Podenerwowałam się, zupełnie nie wiedząc dlaczego. Nie chcę nikomu robić problemu, a zwłaszcza Damianowi.
  - Albo wiesz, przyjdę potem. Coś mi się przypomniało - powiedziałam szybko odwracając się z powrotem w stronę drzwi.
Damian najwyraźniej zauważył, o co mi chodzi.
  - Czekaj! - złapał mnie za nadgarstek - Przecież powiedziałem, że nie będziesz mi przeszkadzać. W zasadzie... Możemy poćwiczyć razem...
Otworzyłam szeroko oczy.
  - Myślałam, że raczej nie przepadasz za towarzystwem - powiedziałam, zanim zdążyłam ugryźć się w język. Co ja sobie myślałam?! To było wredne, nawet jak na mnie. Damian smutno pokiwał głową, tak jakby zgadzał się z moimi słowami - Przepraszam - powiedziałam szybko - Nie o to mi chodziło, naprawdę. Ja już nie wiem, co mówię. To było głupie...
  - W porządku - uspokoił mnie Damian - Ludzie za takiego mnie mają, zanim jeszcze mnie poznają. Chyba mają rację.
   To stwierdzenie tylko mnie dobiło i sprawiło, że zaczęły mnie gryźć wyrzuty sumienia. Nie powiedział tego, by się nad sobą użalać, powiedział to dlatego, by mi zrobiło się głupio. Postanowiłam przepraszać wszystkich naokoło. To obcy ludzie, a ja albo śmieję się przy nich jak idiotka, albo nabijam im guzy, albo ich obrażam.
Odchrząknęłam.
  - Tak właściwie - zaczęłam - Nie miałam jeszcze okazji ci podziękować. Gdyby nie ty, zginęłabym w tym pożarze.

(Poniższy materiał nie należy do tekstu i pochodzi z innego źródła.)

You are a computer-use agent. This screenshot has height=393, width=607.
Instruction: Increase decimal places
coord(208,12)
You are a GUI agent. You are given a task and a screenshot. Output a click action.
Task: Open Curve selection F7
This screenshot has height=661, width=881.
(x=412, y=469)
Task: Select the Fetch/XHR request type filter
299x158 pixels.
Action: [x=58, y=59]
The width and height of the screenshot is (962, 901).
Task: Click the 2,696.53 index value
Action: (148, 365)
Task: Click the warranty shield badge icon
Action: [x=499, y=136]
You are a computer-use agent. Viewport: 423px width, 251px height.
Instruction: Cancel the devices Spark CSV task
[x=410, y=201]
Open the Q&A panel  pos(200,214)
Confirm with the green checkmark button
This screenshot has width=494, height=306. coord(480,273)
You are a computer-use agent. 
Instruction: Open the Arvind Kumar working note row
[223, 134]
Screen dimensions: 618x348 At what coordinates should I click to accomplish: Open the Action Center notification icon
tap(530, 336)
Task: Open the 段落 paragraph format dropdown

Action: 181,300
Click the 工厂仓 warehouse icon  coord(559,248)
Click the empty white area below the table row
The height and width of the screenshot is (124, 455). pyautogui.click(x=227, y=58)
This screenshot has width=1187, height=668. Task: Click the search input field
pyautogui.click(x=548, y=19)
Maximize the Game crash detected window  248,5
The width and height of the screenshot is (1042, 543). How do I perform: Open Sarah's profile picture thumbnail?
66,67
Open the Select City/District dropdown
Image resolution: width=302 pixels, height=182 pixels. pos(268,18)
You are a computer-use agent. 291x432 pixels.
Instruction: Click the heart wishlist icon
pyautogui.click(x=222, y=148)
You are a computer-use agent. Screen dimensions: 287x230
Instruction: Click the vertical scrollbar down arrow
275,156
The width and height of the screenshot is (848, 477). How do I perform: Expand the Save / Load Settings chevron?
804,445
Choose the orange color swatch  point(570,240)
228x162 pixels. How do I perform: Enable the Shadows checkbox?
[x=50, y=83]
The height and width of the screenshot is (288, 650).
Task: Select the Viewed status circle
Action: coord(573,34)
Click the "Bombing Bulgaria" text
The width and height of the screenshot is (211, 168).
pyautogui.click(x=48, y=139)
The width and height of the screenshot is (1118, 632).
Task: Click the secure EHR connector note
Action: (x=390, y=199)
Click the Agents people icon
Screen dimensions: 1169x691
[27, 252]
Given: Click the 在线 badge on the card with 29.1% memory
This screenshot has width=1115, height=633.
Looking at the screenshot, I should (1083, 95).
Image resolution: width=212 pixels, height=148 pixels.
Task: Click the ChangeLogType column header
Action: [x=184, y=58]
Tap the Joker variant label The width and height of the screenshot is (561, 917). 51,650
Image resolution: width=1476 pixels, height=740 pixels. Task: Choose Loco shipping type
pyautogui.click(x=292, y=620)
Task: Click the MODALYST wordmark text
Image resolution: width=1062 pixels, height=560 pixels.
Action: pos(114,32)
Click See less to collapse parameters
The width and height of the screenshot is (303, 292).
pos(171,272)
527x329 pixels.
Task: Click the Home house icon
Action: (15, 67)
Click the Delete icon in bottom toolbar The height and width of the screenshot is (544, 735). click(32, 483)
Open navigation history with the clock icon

  - Z tego co wiem, jeszcze wczoraj chciałaś, aby tak właśnie się stało - rzekł Damian.
Ściągnęłam brwi niezadowolona.
  - Tim ci mówił? - zapytałam.
  - Wszystkim powiedział -wzruszył ramionami.
   Nie ukrywam, że poczułam się trochę urażona. Nie wiem dlaczego, ale zawiodłam się na Timie. To głupie. Przecież nawet go nie znam. A jednak wczoraj obdarzyłam go dużym zaufaniem i sympatią. Nie jestem pewna, czy sobie na to zasłużył. Poza tym, mam przykre wrażenie, że Damian chce się na mnie zemścić za tamto stwierdzenie. Mówiąc w ten sposób, w pewnym sensie manipuluje mną.
  - To było powiedziane pod wpływem emocji - próbowałam się wytłumaczyć. Byłam zła. Każdy na moim miejscu, w tamtej chwili, powiedziałby to samo - Teraz już tak nie myślę. I dziękuję ci. Uratowałeś mi życie.
   Spojrzał na mnie i uśmiechnął się przelotnie, a w jego oczach na krótką chwilę zagościły ciepło i radość.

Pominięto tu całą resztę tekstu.